An App for Prospective Kidney Transplant Patients: iCHOOSE Kidney
26 million Americans have chronic kidney disease and millions of others are at increased risk, according to the National Kidney Foundation's website.
Patients suffering from kidney disease are presented with two main treatment options: dialysis and kidney transplant. Medical studies have shown that receiving a kidney transplant yields a better quality of life and chance of survival than going on dialysis. While it is required by law for clinicians or physicians to discuss kidney transplant as a treatment option with their patients, Emory epidemiologist Rachel Patzer, PhD, MPH, assistant professor in surgery, says that many eligible patients are not being referred for kidney transplantation. Through her research, Patzer found that such disparities were often present in regions outside the Atlanta area.
"There are disparities in who is getting access to that information about transplant, which I think is leading to some of the disparities we see in access to getting on the waiting list and receiving a transplant," Patzer says.
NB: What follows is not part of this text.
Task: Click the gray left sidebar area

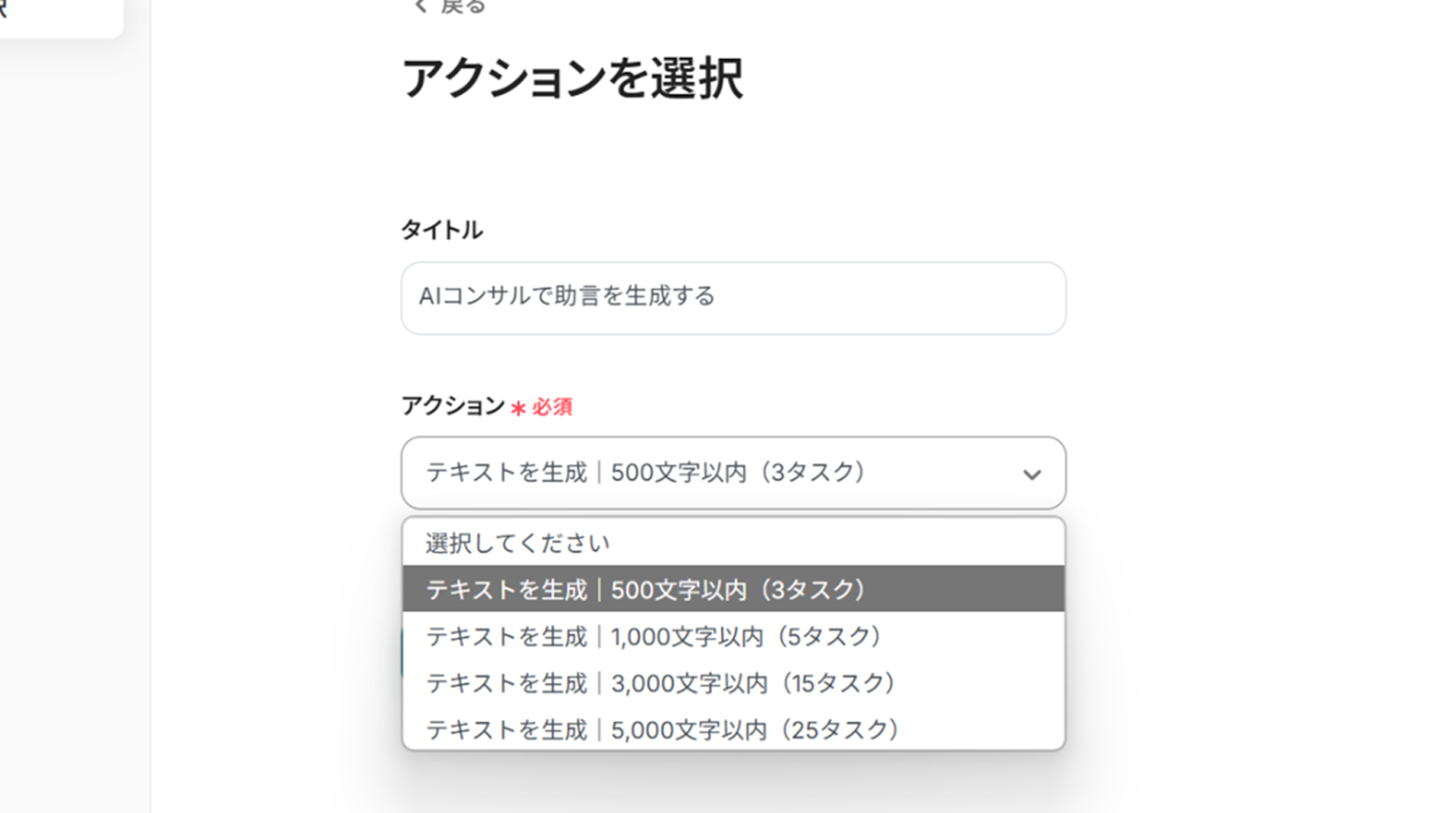Action: click(75, 410)
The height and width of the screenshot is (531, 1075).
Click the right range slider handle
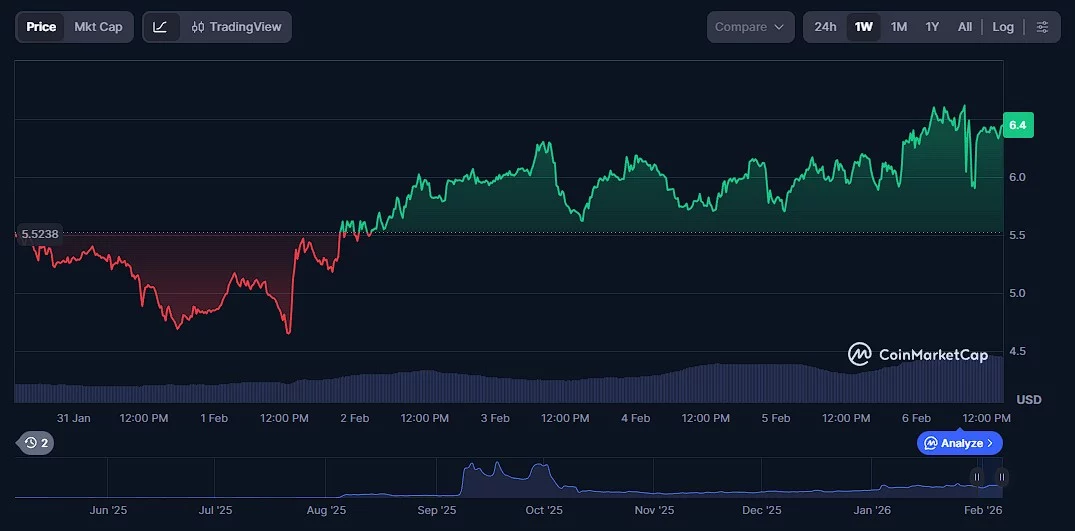pos(1001,477)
While Patzer says the optimal treatment for kidney disease is transplant, she says this depends on patients' individualized risk profile, which includes factors such as their age and other possible medical conditions they may have.
To address treatment disparities and help patients understand the best treatment option for their individual cases, Patzer and her team created the iCHOOSE Kidney iPad application. The iCHOOSE Kidney app is a shared-decision making tool for providers or clinicians to use with their patients to inform them about potential risks and benefits of each treatment. "The app basically walks you through different risks for treatment options," Patzer says.
Upon a patient's initial diagnosis of end-stage kidney disease, physicians or clinicians can enter in patient data into the iCHOOSE Kidney app, which in turn calculates the risks of dying on dialysis versus a kidney transplant. The app calculates both relative and absolute risks based on data from a national database of almost 700,000 patients.
The app tries to keep things simple for patients by presenting data in a picture format. Patzer says illustrating information visually is one of the best ways to convey risks to patients. "Showing patients you’re going to live this many years longer or that this is 10 times better is really more powerful than just giving them the average," Patzer says.
Hyeon (Sean) Kim, licensing associate in the Office of Technology Transfer states "the iChoose Kidney app presents detailed information in a visual format that is easy to understand and ultimately benefits patients by providing a tool for informed decision making in choosing between dialysis or kidney transplantation."
The app is already being used at Emory University and in the surrounding community. Patzer says that some of the Emory transplant surgeons and nephrologists at Emory have used the iCHOOSE Kidney app as part of their communication with patients. Patzer says that plans for an iCHOOSE Kidney iPhone app and website are also underway.